Gli effetti speciali e il make-up di Rob Bottin sono straordinari non solo per l’epoca in cui sono stati realizzati, Ennio Morricone dà prova della sua versatilità in uno dei lavori purtroppo più sottovalutati ma più efficaci della sua fantastica carriera e la regia di Carpenter è il non plus ultra di un fanta-horror coi fiocchi, il migliore del maestro dell’horror, che in questo caso ha potuto lavorare con un budget più ricco ma che ingiustamente non fu ripagato da altrettanti soldi al box-office. La tensione cresce lentamente ma inesorabilmente col passare dei minuti, attraverso la prima parte del film dedicata all’inquietante esplorazione della base norvegese e al ritrovamento dell’astronave aliena e accelera con la mostruosa rivelazione dello spaventoso parassita, in una scena da veri cultori dello splatter, per poi diventare nostra compagna di viaggio attraverso gli angusti corridoi della base americana.

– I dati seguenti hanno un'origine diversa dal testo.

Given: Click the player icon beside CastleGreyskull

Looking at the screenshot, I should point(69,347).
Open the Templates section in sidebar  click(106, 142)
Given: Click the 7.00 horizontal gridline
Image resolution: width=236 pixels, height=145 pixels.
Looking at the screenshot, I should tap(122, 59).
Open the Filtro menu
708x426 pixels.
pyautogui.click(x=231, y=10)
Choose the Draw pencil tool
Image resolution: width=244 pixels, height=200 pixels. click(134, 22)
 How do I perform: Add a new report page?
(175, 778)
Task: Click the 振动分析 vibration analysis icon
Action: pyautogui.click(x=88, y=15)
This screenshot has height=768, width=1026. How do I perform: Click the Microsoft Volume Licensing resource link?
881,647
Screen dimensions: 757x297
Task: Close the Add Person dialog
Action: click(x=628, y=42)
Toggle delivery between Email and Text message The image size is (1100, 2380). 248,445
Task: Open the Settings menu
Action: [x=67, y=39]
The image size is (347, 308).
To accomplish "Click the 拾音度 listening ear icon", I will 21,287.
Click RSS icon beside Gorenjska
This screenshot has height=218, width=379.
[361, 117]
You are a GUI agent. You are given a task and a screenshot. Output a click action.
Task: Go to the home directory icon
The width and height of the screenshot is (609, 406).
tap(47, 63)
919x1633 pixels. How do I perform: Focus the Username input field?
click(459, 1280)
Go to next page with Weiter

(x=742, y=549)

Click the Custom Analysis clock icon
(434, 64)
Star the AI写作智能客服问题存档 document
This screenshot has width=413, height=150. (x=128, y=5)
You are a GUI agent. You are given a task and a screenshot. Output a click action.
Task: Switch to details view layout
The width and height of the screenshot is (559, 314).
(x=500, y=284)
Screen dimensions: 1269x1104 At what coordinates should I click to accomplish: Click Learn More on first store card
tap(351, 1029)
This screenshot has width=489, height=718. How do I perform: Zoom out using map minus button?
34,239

Nel contempo, veniamo disorientati dalle continue apparizioni della creatura e dai falsi indizi lasciati dal regista che ci portano a fare inutili congetture su chi sia umano e chi no, fino all’enigmatico finale, volutamente ambiguo per lasciare un senso di smarrimento nello spettatore. Dulcis in fundo, il cast di affiatati caratteristi funziona bene e Kurt Russell, un anno dopo 1987-Fuga da New York sempre di Carpenter, con il suo R. J. MacReady ci regala un altro antieroe spavaldo e determinato, ma questa volta con una nota dolente che ne eleva l'interpretazione e rende il personaggio più vicino a noi spettatori.

La Cosa non ha avuto il successo che avrebbe meritato al momento della sua uscita in sala, ma è stato abbondantemente ripagato dalla fama acquisita presso i posteri, che ne ha decretato un posto d’onore tra i pesi massimi della fantascienza e dell’horror.